───── MATERIALS PROVIDED
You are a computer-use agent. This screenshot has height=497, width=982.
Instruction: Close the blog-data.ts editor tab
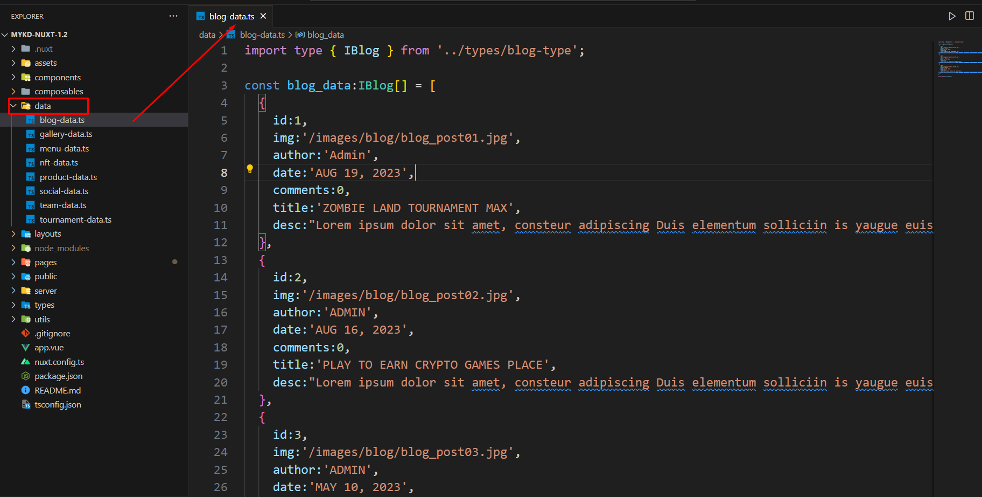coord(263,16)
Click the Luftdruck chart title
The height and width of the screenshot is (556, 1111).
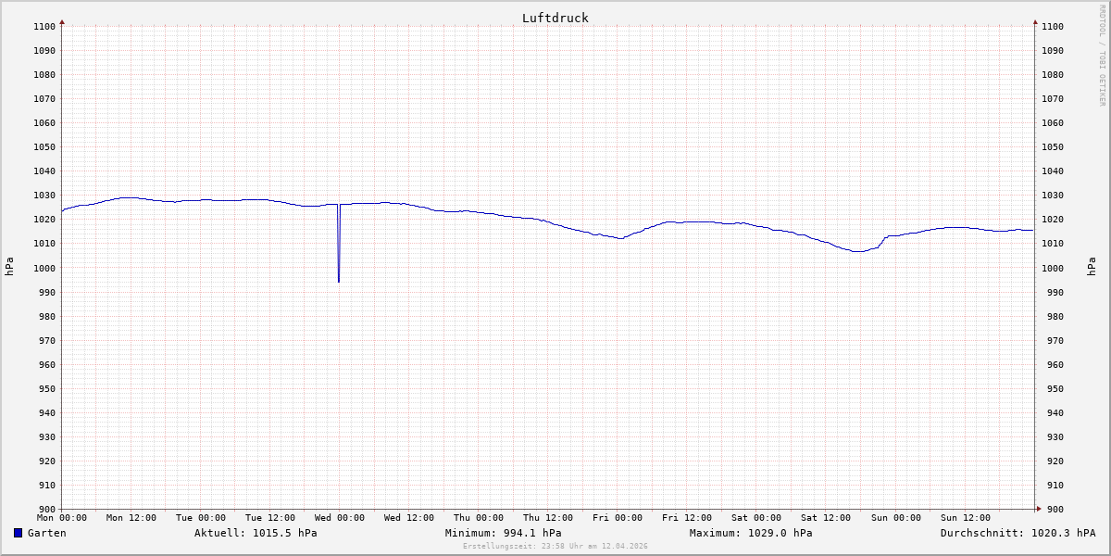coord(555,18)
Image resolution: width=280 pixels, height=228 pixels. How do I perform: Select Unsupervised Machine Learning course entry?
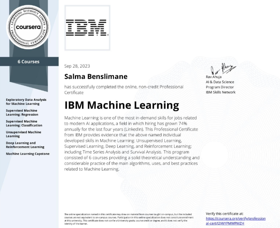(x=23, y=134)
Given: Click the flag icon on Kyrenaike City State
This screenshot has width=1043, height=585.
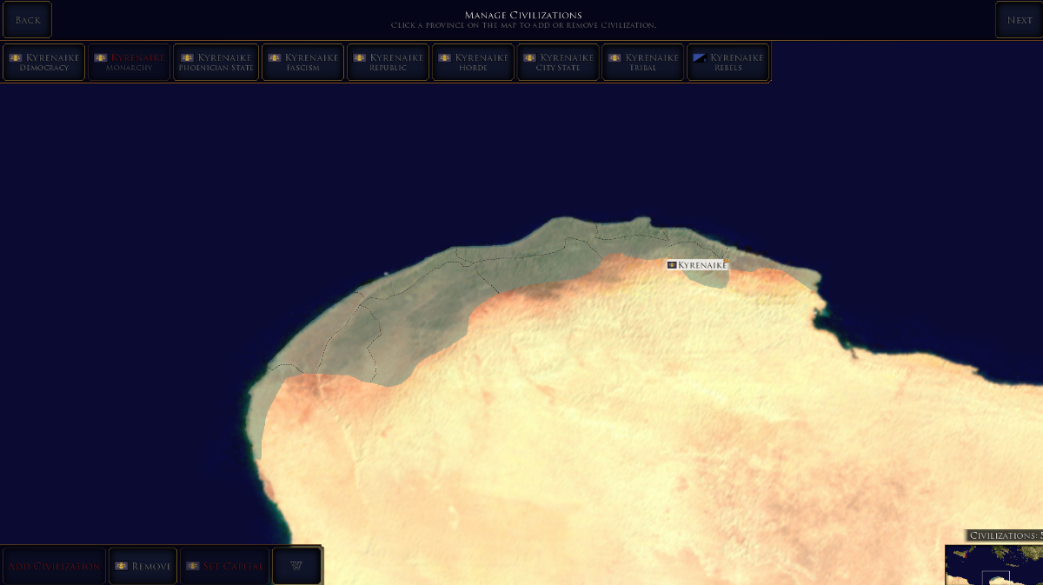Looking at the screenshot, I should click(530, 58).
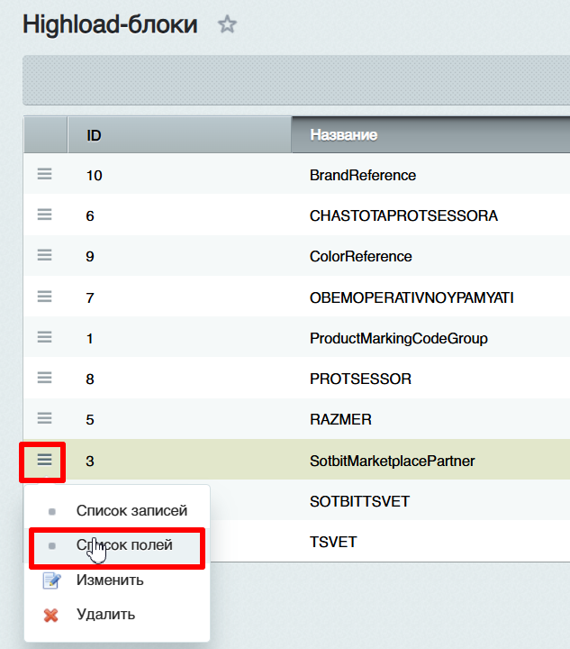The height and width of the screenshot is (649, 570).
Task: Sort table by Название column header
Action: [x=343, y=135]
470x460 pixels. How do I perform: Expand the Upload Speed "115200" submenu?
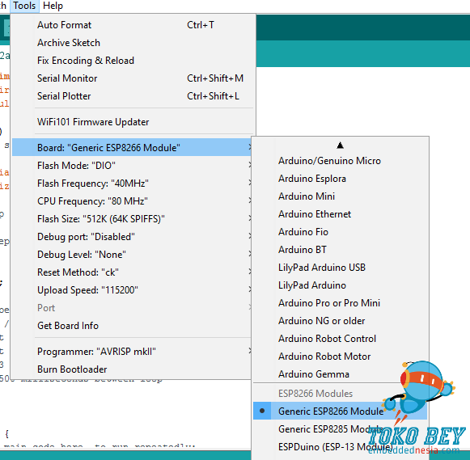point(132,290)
──────────
───── MATERIALS PROVIDED
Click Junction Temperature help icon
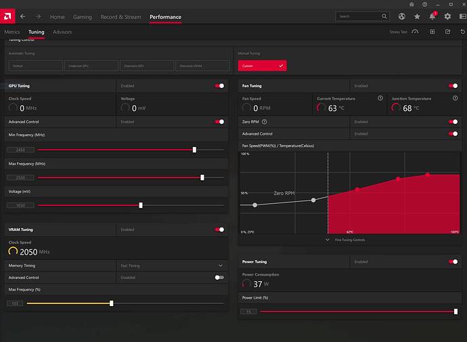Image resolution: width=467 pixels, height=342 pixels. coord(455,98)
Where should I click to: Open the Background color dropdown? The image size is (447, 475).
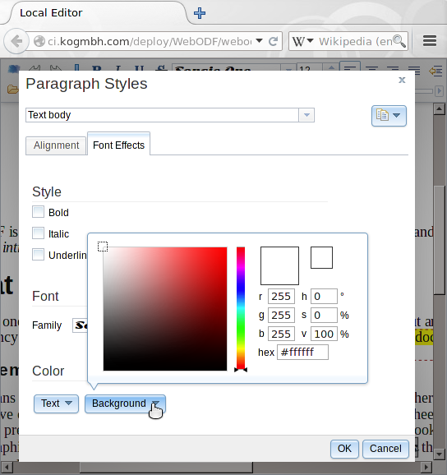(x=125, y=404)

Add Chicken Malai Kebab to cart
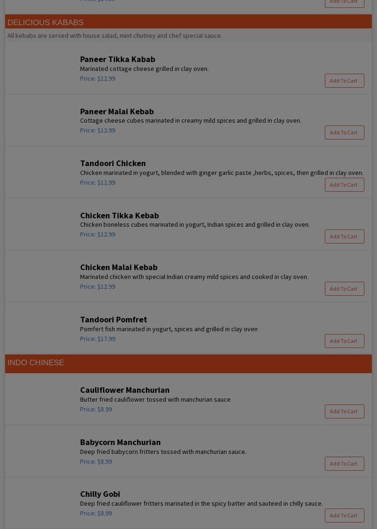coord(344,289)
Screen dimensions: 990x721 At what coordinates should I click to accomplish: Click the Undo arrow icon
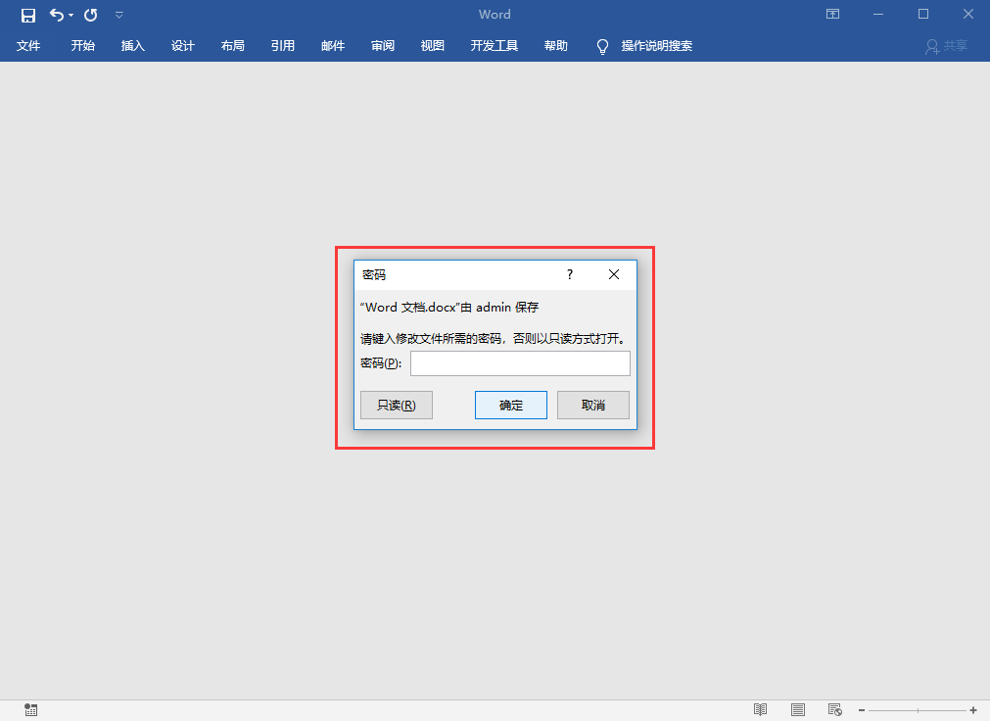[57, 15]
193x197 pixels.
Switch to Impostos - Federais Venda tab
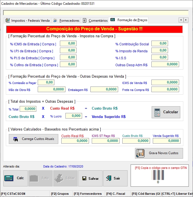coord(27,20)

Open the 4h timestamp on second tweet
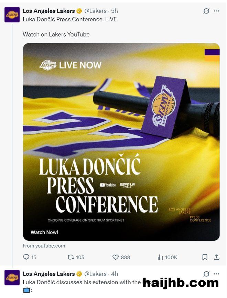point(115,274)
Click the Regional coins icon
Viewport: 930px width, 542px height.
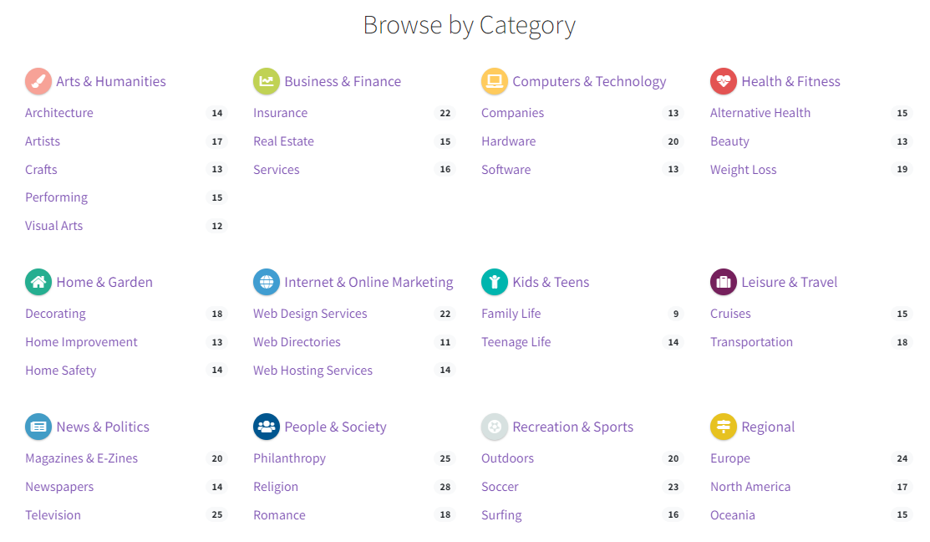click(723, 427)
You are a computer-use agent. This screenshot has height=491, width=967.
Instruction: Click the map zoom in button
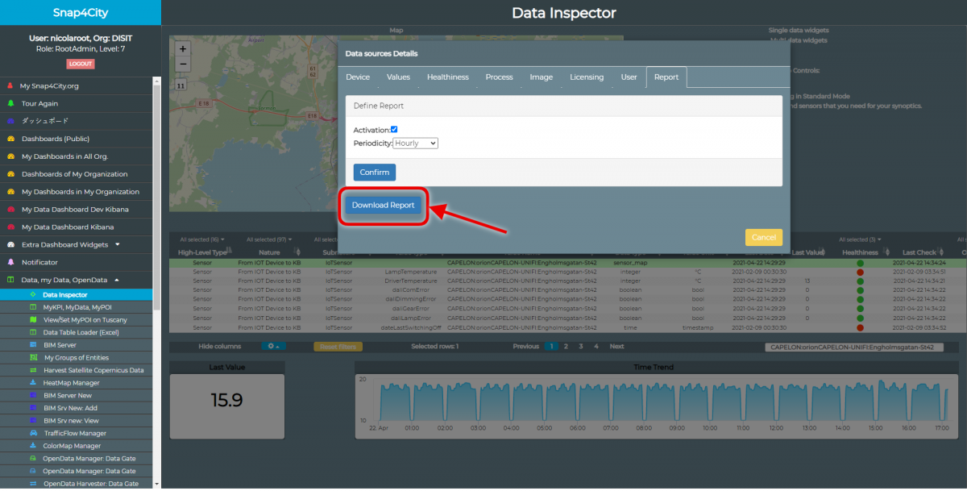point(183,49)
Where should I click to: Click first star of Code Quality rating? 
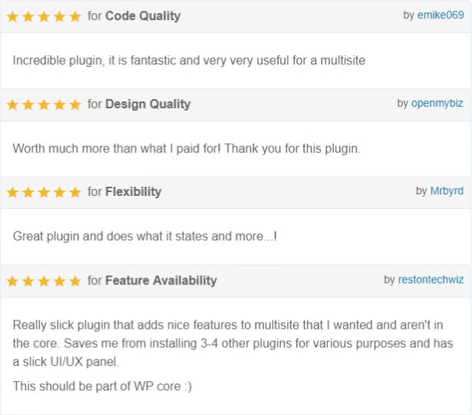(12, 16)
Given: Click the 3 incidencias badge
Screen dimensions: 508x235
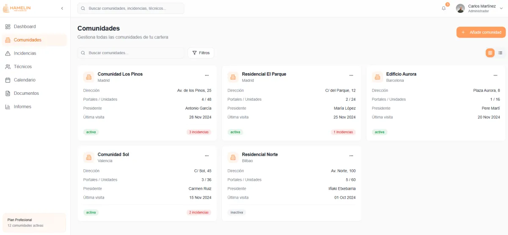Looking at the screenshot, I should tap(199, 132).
──────────
→ WHAT YOU ARE ASKED TO DO
Would you copy out each line of the records above where the word "Given" occurs?

→ TASK OUTPUT
Given: Click the flag icon on Kyrenaike City State
Given: Click the 3 incidencias badge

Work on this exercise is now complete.